Traditionally, the bane of AOI has been the level of expertise and/or the amount of programming time that must be invested before the machine can even begin its inspection task. This means that truly useful new-product inspection programs often require too much programming time for today’s high-mix, quick-turn manufacturing environments. ‘Useful’ inspection programs optimise the balance between failing to detect true defects (known as escapes) while at the same time maintaining a low false defect rate.

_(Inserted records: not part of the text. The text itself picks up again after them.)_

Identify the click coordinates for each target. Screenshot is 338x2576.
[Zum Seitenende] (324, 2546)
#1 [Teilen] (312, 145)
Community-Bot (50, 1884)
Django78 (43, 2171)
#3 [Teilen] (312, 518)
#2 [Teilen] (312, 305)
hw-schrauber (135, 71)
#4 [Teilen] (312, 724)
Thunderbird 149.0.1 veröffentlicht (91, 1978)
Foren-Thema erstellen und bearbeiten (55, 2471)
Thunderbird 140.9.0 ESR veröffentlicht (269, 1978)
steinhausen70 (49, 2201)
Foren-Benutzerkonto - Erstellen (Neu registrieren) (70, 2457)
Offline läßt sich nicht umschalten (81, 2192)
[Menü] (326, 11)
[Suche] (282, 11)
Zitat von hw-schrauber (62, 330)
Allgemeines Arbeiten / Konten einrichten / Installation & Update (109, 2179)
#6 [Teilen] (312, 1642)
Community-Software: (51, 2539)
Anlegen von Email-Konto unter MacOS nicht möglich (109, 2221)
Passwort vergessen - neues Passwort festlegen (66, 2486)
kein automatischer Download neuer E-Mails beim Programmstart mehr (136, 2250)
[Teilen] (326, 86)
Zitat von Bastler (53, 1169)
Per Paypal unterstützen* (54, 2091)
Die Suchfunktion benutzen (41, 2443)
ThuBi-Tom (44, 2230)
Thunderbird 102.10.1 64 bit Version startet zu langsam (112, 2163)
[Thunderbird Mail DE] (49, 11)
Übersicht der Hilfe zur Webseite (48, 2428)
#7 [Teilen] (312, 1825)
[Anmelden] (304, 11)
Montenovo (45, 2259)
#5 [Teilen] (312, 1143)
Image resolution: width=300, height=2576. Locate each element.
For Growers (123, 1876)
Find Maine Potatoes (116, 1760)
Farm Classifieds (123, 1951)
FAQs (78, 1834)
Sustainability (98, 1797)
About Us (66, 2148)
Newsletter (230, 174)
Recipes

Combining sophisticated device libraries for component identification with the import of pick-and-place program data for positional location is one example of the manner in which AOI machine programming can be accelerated. Achieving an optimal balance of true defects and false alarms quickly is the ultimate measure of fast programming. A system that is fast to program but which overlooks real defects (i.e. permits escapes) is just as useless as one that finds all defects and bombards operators with false alarms. In the latter case, operators will more and more quickly click through the many false alarms they are seeing and inevitably begin passing through real defects (operator escapes).

Modern AOI systems typically offer ongoing learning that can gradually weed out many false alarms, and indeed, 24-bit processing can dramatically accelerate that artificial intelligence process. But total reliance upon such an approach not only runs fundamentally against lean manufacturing principles, it is volume dependent and thus totally unsuitable for NPI and other high mix manufacturing situations where an effective AOI implementation can potentially deliver the most positive impact.